Determination of the profit objective is based upon all the facts and circumstances. Golanty v. Commissioner [Dec. 36,111], 72 T.C. 411 (1979), affd. without opinion 647 F.2d 170 (9th Cir. 1981). Section 1.183-2(a), Income Tax Regs., states:

Although a reasonable expectation of profit is not required, the facts and circumstances must indicate that the taxpayer entered into the activity, or continued the activity, with the objective of making a profit. In determining whether such an objective exists, it may be sufficient that there is a small chance of making a large profit. * * *

We hold that petitioner's activity as a caddie constitutes a trade or business. Accordingly, those expenses that are ordinary and necessary to petitioner's business, and not denied because of our holding relating to the "tax home," are deductible under 162(a), e.g., car/truck expenses, taxi fares, tips, and airfares. Therefore, an allocation shall be made to reflect the foregoing.

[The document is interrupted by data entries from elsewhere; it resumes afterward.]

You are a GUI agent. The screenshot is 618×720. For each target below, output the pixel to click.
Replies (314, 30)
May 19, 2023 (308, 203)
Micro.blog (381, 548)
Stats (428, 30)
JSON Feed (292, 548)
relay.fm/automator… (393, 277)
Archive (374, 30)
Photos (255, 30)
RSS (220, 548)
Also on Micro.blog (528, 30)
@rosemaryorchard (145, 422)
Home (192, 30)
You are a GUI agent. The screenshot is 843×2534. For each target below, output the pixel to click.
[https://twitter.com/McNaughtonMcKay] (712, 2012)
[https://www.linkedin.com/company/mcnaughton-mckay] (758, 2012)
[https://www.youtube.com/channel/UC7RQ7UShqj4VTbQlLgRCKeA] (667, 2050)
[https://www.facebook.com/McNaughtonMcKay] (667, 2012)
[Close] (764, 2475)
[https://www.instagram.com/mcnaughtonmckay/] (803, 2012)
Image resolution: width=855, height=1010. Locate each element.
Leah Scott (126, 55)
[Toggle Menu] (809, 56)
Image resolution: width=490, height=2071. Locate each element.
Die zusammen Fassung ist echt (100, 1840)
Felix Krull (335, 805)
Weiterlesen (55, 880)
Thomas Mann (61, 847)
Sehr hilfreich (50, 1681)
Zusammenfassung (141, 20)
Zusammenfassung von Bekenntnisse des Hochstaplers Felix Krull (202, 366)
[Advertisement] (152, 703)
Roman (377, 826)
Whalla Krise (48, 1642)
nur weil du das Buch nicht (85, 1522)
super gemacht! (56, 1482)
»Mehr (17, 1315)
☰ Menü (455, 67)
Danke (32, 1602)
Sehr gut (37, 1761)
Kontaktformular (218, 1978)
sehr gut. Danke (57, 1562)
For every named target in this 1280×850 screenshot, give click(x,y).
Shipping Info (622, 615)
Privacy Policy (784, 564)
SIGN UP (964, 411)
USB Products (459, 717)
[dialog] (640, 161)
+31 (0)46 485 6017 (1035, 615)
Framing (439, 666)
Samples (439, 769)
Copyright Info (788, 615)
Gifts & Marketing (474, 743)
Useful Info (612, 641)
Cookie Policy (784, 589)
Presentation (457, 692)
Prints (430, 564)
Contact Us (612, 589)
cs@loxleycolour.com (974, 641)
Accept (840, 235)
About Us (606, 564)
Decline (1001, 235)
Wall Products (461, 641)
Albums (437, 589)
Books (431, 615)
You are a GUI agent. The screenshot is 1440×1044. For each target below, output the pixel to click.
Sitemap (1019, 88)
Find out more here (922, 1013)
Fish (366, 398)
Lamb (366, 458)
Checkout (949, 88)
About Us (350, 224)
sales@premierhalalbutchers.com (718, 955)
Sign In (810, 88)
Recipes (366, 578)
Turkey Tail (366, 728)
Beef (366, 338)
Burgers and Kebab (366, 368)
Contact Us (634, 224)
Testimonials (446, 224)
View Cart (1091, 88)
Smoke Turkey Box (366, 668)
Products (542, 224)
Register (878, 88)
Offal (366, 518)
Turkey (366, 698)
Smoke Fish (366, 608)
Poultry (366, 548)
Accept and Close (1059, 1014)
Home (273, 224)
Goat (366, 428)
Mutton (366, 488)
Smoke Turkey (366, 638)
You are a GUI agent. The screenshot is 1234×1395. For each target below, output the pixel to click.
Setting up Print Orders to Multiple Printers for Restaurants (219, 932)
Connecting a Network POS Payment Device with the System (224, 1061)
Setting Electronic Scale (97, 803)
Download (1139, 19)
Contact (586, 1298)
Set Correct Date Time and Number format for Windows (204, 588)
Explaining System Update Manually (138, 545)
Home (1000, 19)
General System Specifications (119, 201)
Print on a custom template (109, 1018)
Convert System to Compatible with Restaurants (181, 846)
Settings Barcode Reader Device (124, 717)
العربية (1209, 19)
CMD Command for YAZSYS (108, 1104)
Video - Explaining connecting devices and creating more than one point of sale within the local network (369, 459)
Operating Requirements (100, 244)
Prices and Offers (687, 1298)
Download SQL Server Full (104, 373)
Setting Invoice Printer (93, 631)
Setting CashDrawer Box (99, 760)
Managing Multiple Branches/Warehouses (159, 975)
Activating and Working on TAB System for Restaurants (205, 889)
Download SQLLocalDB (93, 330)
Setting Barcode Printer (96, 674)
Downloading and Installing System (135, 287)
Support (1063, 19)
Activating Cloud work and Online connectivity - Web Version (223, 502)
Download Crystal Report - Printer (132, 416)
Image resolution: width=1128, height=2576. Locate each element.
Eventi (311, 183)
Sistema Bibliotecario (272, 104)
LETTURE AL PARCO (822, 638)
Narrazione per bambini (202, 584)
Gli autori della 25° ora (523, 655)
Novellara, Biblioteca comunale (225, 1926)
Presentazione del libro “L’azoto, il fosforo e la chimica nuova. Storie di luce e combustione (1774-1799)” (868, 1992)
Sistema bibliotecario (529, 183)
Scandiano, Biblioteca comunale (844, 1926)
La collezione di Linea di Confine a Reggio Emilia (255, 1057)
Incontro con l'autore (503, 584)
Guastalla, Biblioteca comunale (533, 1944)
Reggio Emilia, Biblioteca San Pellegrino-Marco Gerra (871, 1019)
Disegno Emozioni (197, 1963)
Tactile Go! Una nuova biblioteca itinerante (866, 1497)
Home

3. Whether petitioner is liable for additions to tax pursuant to section 6653(a)(1)(A) and (B)

If any part of an underpayment is due to negligence or intentional disregard of rules or regulations, section 6653(a)(1)(A) imposes an addition to tax. In addition, section 6653(a)(1)(B) further imposes an addition to tax in an amount equal to 50 percent of the interest due on the portion of the underpayment due to negligence. Negligence is defined as a lack of due care or failure to do what a reasonable and ordinarily prudent person would do under the circumstances. Neely v. Commissioner [Dec. 42,540], 85 T.C. 934, 947 (1985). Petitioner bears the burden of proving that he was not negligent. Rule 142(a). Petitioner testified that he neither reviewed nor signed his tax returns for the years in issue. For some reason his brother was given power of attorney to sign petitioner's returns. Petitioner failed to offer any testimony or evidence to meet his burden of proof on this issue. We therefore sustain respondent's determination on this issue.

Decision will be entered under Rule 155.